Guitar Hero and Rock Band creators on making games with strong sales conceptsYour carefully crafted game design is not enough to guarantee sales success, Rock Band and Guitar Hero developer Harmonix has said in a brief interview with Newsweek.
The studio has been profiled in the most recent issue of the current affairs magazine, expressing its surprise at the fast growth of Guitar Hero's popularity after a few 'wilderness years' which saw the firm create the critically acclaimed but commercially unsuccessful Frequency and Amplitude.
"Our original mission statement was to bring the joy of music making to everyone out there in the world who may not necessarily have all the experience that comes from having learned a real musical instrument," says co-founder Eran Egozy. "We had no idea that it would become this huge."
"It was a really hard lesson for us to realize that making a fun game just isn't enough for a game developer," adds co-founder Alex Rigopulos, on the studio's earlier games. "We had to start thinking about making games that were easier to sell."
The result was the partnership with peripherals firm Red Octane to produce Guitar Hero. Since then Harmonix has been acquired by MTV, working with EA on peripheral-focused game Rock Band, and Red Octane was bought by Activision.

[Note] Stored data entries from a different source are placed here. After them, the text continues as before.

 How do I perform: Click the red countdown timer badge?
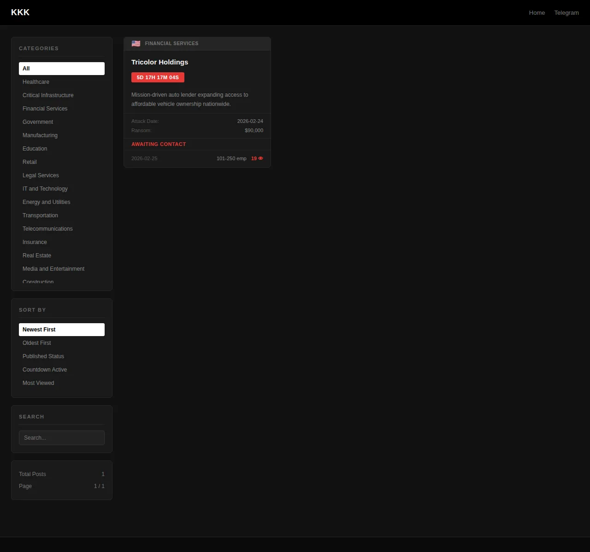tap(158, 77)
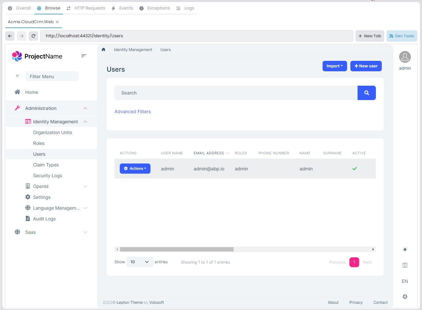Close the Acme.CloudCrm.Web tab

point(57,22)
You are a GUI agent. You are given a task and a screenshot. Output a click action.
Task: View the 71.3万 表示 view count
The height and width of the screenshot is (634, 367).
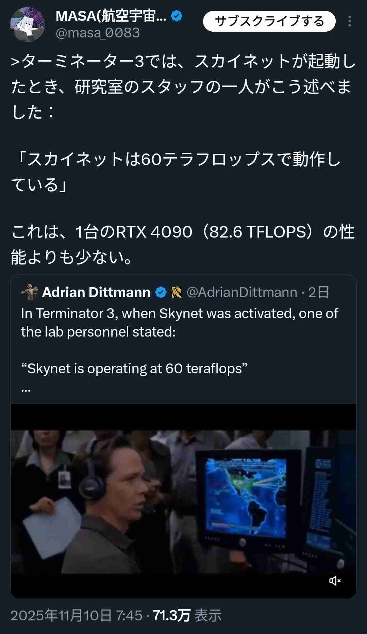[187, 615]
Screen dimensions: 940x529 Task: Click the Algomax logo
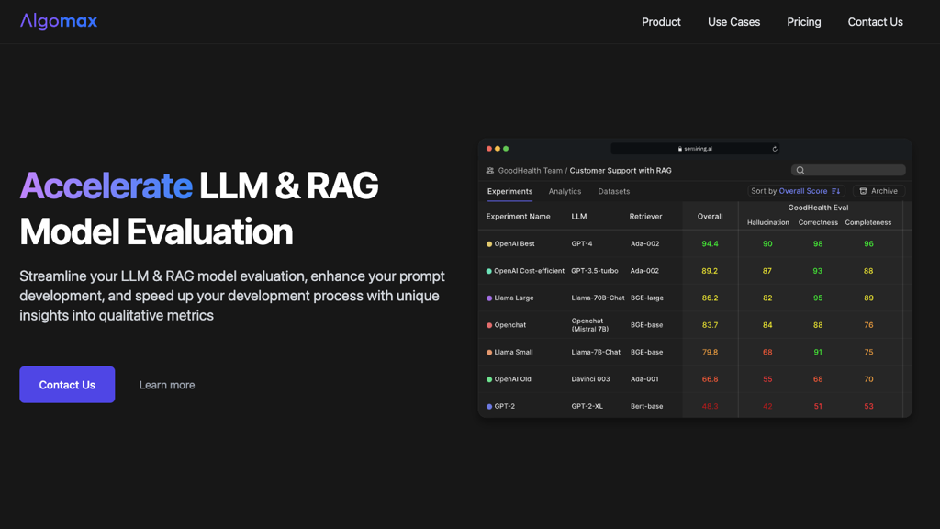[x=59, y=21]
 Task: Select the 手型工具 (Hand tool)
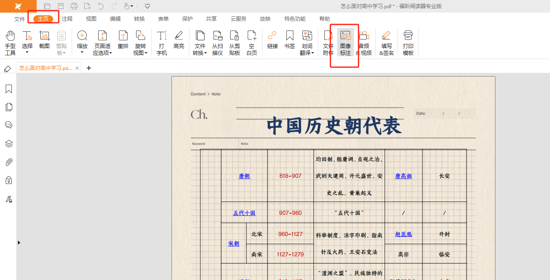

Harmonix has also recently completed work on an iPod title, Phase, and has been working closely with well known musicians and music labels since joining the MTV family in 2006.
Rigopulous added: "A lot of artists who previously wouldn't touch videogames, they've started to see what we're doing is a legitimate, creative medium for them to allow their fans to connect with their music on a deeper level."